⟨

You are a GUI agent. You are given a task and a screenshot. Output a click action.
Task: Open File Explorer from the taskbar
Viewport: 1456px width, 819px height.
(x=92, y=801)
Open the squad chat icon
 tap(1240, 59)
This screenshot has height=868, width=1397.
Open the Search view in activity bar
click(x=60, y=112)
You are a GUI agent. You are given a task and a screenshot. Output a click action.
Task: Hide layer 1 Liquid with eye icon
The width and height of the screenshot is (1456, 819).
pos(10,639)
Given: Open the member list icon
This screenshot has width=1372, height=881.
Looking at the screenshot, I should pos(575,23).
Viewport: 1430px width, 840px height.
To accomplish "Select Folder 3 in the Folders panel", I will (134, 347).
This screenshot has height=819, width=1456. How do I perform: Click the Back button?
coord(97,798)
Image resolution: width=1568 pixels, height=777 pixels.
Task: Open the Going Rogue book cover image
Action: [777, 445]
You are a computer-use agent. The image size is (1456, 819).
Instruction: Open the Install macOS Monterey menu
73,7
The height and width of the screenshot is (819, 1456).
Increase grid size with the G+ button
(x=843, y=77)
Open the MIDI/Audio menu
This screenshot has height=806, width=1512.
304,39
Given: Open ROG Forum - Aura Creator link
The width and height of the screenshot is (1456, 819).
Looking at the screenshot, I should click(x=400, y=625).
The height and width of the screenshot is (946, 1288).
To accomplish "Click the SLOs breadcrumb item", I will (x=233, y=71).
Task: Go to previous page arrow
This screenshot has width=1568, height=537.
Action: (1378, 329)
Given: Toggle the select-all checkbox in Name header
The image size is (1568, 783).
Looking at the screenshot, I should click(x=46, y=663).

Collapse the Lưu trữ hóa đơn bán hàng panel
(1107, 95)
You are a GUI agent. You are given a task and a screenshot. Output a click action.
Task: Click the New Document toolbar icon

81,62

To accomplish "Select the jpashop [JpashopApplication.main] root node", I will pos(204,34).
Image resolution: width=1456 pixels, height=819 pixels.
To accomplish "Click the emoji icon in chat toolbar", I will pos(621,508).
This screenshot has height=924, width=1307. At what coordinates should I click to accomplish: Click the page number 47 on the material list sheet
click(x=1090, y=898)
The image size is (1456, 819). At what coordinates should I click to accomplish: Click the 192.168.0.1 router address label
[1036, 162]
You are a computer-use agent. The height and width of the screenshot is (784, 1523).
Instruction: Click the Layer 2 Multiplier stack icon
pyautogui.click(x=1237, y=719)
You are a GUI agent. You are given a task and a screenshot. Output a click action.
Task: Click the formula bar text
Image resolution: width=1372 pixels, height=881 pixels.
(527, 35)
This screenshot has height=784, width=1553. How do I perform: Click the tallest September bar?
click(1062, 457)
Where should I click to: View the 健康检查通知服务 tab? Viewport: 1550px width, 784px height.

⟩

Exercise description: All lines carrying the word "computer" must be copied from the data above.

Written answer:
You are a computer-use agent. The image size is (1456, 819).
You are a computer-use agent. The height and width of the screenshot is (784, 1523).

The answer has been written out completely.